*QUOTED PASSAGE:*

↓

# Differences between 028 and 028 Super?



## machinisttx (Dec 13, 2013)

I know the Super has more displacement, any other major parts differences?


----------



## windthrown (Dec 14, 2013)

There are 3 flavors of the 028 (they are all listed at 14.3 lb. w/B&C, and 12.6 lb. w/o)

Stihl 028 WB 3.2 HP
Stihl 028 AV/AVQ 3.5 HP
Stihl 028 Super 3.8 HP

Other than the P&C, they are similar, except the AVQ is a different in terms of the oiler and brakes. The early 028s also had points in the ignition.


----------



## moody (Dec 14, 2013)

Does someone have the bore sizes of the 028 laying around?


----------



## SEAM (Dec 14, 2013)

There were two Super displacements: 48 and 52 cc. And it seems like there was a third, 61.5 cc:




...possibly only sold over here to finish up stocked parts?


----------



## VINIFIREWOOD (Dec 14, 2013)

Link
http://www.getsaws.com/S_specs.html


----------



## MnSam (Dec 14, 2013)

moody said:


> Does someone have the bore sizes of the 028 laying around?



42, 44, 46mm

The 42 and 44 varieties were the non-supers, 46 being the super p/c.
The 46 p/c is a direct bolt on replacement for the 44. Not so the case if you have a 42 p/c, some on here have done it but it takes a lot of work IRC.


----------



## MnSam (Dec 14, 2013)

VINIFIREWOOD said:


> Link
> http://www.getsaws.com/S_specs.html



Beat me to it. Great link too.


----------



## SawTroll (Dec 14, 2013)

windthrown said:


> There are 3 flavors of the 028 (they are all listed at 14.3 lb., which is kind'a heavy)
> 
> Stihl 028 WB 3.2 HP
> Stihl 028 AV/AVQ 3.5 HP
> ...



I wonder where you have those fantacy numbers from?

My trusty ol' Stihl info tells me;

43cc (original 1977 version) - 2.8 hp
All 47.1cc versions - 3.0 hp
All Super versions (51.4cc) - 3.4 hp.


----------



## SawTroll (Dec 14, 2013)

SEAM said:


> There were two Super displacements: 48 and 52 cc. And it seems like there was a third, 61.5 cc:
> 
> 
> 
> ...



That has to be a misprint for 51.5.....

↑

*INSTRUCTION:*
Continue the forum thread comparing the Stihl 028 and the 028 Super, starting after its last post.

*SUPPLIED INFORMATION:*
↓

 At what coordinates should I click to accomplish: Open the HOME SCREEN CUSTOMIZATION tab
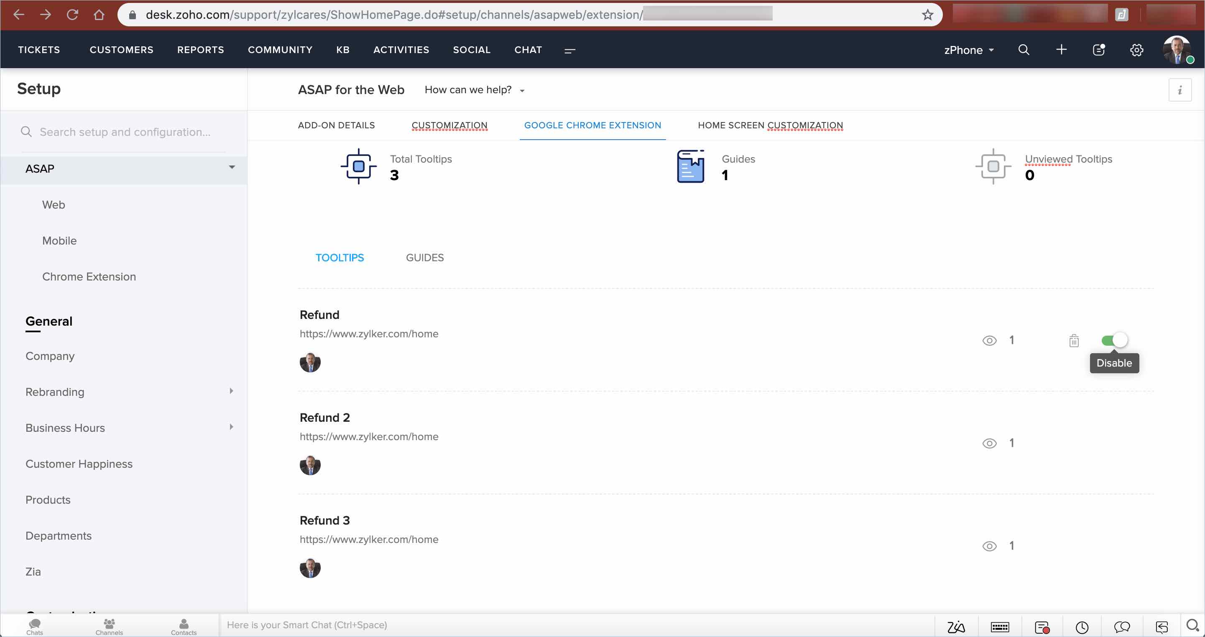[770, 125]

↑

*RESPONSE BELOW:*
----------



## kyle.kipple (Dec 14, 2013)

i WISH my super was 61.5 love that slow heavy turd!! nice misprint.


----------



## PA Dan (Dec 14, 2013)

kyle.kipple said:


> i WISH my super was 61.5 love that slow heavy turd!! nice misprint.


Wouldn't that be nice!

Sent from my SCH-I535 using Tapatalk


----------



## machinisttx (Dec 14, 2013)

windthrown said:


> There are 3 flavors of the 028 (they are all listed at 14.3 lb., which is kind'a heavy)
> 
> Stihl 028 WB 3.2 HP
> Stihl 028 AV/AVQ 3.5 HP
> ...



I have one of the early all mag 028WB's that needs a rebuild. Points ignition. I'm assuming it's the smaller 42mm bore. I also picked up a later model 028AV with quickstop(not sure of the difference between AV and AVQ?). Electronic ignition and quickstop? This one should be 44mm bore, correct?


MnSam said:


> 42, 44, 46mm
> 
> The 42 and 44 varieties were the non-supers, 46 being the super p/c.
> The 46 p/c is a direct bolt on replacement for the 44. Not so the case if you have a 42 p/c, some on here have done it but it takes a lot of work IRC.



Do you have any more info on the conversion? I've seen tons of replacement 44mm P/C's and none that I can recall for the 42. I could probably get by with a set of rings, but I don't recall having seen those either. I'm pretty sure the jug on my parts saw is 44mm and if it cleans up(scored piston), I could just buy a P/R set and use that on the older saw.


----------



## MnSam (Dec 14, 2013)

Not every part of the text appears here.